En tiempos donde todo parece girar en torno a lo material, una pareja sanrafaelina decidió hacer algo distinto. José y María del Carmen cumplieron años y, en lugar de recibir regalos, pidieron a sus invitados que llevaran alimentos no perecederos para Cáritas.
No hubo moños ni papeles de colores. Lo que sí hubo fueron familiares y amigos que llegaron bolsas llenas de esperanza, manos que daban y corazones que se abrían. En su festejo, los abrazos valieron más que los presentes y las sonrisas más que cualquier obsequio.
Días después, el matrimonio llegó a la sede de Cáritas Diocesana de San Rafael con las donaciones que amigos y familiares habían aportado.
Allí los recibieron con emoción y gratitud.
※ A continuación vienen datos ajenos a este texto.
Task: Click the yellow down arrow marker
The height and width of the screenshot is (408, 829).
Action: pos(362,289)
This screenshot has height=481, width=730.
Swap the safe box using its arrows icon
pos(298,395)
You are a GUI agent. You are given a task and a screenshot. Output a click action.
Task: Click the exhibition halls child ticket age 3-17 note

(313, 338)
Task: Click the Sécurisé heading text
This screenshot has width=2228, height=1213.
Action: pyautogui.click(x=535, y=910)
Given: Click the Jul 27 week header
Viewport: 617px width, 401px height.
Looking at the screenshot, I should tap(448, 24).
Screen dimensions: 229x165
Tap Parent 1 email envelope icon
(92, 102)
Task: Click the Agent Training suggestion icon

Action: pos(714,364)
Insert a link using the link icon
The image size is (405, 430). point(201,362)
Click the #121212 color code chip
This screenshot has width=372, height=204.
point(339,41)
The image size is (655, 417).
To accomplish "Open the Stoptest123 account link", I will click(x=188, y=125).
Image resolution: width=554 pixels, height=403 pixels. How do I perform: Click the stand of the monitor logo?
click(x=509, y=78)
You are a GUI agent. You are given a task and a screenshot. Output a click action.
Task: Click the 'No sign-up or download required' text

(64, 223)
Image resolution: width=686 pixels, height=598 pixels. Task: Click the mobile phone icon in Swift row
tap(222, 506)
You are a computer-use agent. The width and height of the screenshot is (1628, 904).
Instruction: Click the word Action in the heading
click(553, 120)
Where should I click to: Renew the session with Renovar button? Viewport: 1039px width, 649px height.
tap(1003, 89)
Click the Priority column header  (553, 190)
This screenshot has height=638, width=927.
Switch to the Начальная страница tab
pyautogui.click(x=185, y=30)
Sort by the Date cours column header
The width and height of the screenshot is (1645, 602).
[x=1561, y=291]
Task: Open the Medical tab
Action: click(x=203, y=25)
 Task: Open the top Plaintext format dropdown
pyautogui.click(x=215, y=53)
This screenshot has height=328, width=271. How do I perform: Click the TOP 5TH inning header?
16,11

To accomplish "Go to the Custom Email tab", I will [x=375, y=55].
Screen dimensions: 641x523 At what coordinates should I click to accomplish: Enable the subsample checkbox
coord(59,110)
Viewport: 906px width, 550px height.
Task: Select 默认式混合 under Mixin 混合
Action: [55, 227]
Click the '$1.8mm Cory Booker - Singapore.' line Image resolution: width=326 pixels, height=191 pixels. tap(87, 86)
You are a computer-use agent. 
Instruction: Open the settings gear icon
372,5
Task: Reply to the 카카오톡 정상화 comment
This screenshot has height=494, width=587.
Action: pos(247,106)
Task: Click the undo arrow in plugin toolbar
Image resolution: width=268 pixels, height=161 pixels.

Los alimentos ya se distribuyeron entre familias del distrito de Cuadro Nacional, donde la necesidad muchas veces golpea en silencio.
“Es un gran gesto a imitar, y desde Cáritas Diocesana invitamos e incentivamos a la Diócesis a realizar acciones parecidas para poder ayudar a nuestros hermanos, a los que están próximos, y brindarles una asistencia, que aunque pueda parecer pequeña, puede servir de mucho”, destacaron desde la entidad.
José y María del Carmen no buscaron cámaras ni aplausos. Solo quisieron convertir su alegría en alivio para otros, demostrar que las grandes transformaciones empiezan con gestos pequeños y que el verdadero regalo es dar sin esperar nada a cambio.
En una sociedad acostumbrada al consumo, su decisión fue un mensaje poderoso: que la felicidad se multiplica cuando se reparte.